Dès la fondation de l’Église, les chrétiens priaient pour les défunts. Dans les récits les plus anciens des martyrs, on trouve des références aux prières offertes pour ceux qui avaient été martyrisés, afin que leur soit accordé le repos éternel. Une des prières les plus antiques de l’Église à Rome est justement l’invocation : » Accorde-leur, Seigneur, le repos éternel et fais briller sur eux la lumière sans crépuscule « .
Dans quel but précisément l’Église prie-t-elle pour les défunts – qu’est-ce qu’elle espère obtenir pour eux ? Cette question soulève celle du sort des âmes des défunts après la mort, question difficile sur laquelle les chrétiens sont loin d’être unanimes. Pour les uns, il existe un » lieu » intermédiaire entre le Royaume de Dieu et l’enfer, lieu appelé le » purgatoire « , là où les âmes de ceux qui ne sont pas entièrement saints sont purifiées avant de pourvoir être admis au Royaume de Dieu. Pour d’autres, le sort éternel des défunts est fixé définitivement au moment de leur décès, en fonction de leur état spirituel à ce moment-là. La tradition des Pères, celle de l’Église orthodoxe, tout en acceptant que les défunts ne peuvent rien pour eux-mêmes – le repentir n’est pas possible dans l’autre monde, s’il n’a pas été fait dans ce monde –, souligne l’importance de la prière de l’Église pour les défunts, et la conviction que cette prière est efficace d’une façon qu’on ne peut définir ou préciser.

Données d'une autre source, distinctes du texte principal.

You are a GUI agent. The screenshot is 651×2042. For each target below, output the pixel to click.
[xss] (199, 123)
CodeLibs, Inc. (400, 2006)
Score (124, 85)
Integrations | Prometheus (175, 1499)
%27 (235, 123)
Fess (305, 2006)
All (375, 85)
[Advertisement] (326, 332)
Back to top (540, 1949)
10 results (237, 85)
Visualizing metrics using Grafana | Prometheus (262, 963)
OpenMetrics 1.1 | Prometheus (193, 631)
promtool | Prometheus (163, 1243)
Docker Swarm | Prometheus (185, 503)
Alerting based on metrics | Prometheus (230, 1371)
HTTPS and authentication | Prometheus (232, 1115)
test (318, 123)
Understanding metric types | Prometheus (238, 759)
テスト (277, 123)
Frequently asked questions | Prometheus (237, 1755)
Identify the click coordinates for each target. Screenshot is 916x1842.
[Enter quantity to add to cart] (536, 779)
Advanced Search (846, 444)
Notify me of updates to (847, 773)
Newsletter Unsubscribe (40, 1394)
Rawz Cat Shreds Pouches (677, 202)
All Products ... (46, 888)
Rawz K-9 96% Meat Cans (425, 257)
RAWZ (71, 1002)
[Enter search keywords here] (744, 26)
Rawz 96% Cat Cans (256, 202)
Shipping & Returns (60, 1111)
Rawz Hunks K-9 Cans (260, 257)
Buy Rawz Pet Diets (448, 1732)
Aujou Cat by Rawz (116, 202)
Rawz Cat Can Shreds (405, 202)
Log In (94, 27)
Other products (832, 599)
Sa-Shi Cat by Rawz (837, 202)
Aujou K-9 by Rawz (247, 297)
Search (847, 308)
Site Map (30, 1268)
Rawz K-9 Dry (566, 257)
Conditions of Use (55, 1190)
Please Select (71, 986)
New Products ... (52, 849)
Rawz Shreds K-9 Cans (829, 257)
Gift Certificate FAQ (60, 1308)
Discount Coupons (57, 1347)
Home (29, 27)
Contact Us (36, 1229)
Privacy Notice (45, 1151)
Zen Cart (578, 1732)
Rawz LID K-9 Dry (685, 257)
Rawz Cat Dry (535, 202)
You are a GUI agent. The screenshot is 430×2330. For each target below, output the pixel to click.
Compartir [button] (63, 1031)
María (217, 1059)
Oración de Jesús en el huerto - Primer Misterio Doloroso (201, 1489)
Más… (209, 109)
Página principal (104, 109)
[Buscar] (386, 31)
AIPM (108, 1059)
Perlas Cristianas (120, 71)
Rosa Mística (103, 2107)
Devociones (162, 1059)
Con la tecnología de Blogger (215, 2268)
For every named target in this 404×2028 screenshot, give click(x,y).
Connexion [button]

Certaines confessions issues de la Réforme protestante en Occident ne prient pas pour les défunts. On croit que le sort éternel du défunt est fixé définitivement au moment de son décès que ni le défunt lui-même, ni les vivants, ne peuvent rien faire après le décès pour changer ou influencer son statut dans l’au-delà. Comme preuve de cette doctrine, on cite par exemple la parabole de Lazare et du mauvais riche dans Luc 16 (19-31), en particulier les versets où Abraham dit au riche dans les tourments de l’enfer : Mon enfant, souviens-toi que tu as reçu tes biens pendant ta vie, et Lazare pareillement ses maux ; maintenant donc il trouve ici consolation, et toi, tu es à la torture. Ce n’est pas tout : entre vous et nous a été fixé un grand abîme, pour que ceux qui voudraient passer d’ici chez vous ne le puissent, et qu’on ne traverse pas non plus de là-bas chez nous (Lc 16,25-26). On cite aussi le verset de l’Épître aux Hébreux : Et comme les hommes ne meurent qu’une seule fois, après quoi il y a un jugement (He 9,27).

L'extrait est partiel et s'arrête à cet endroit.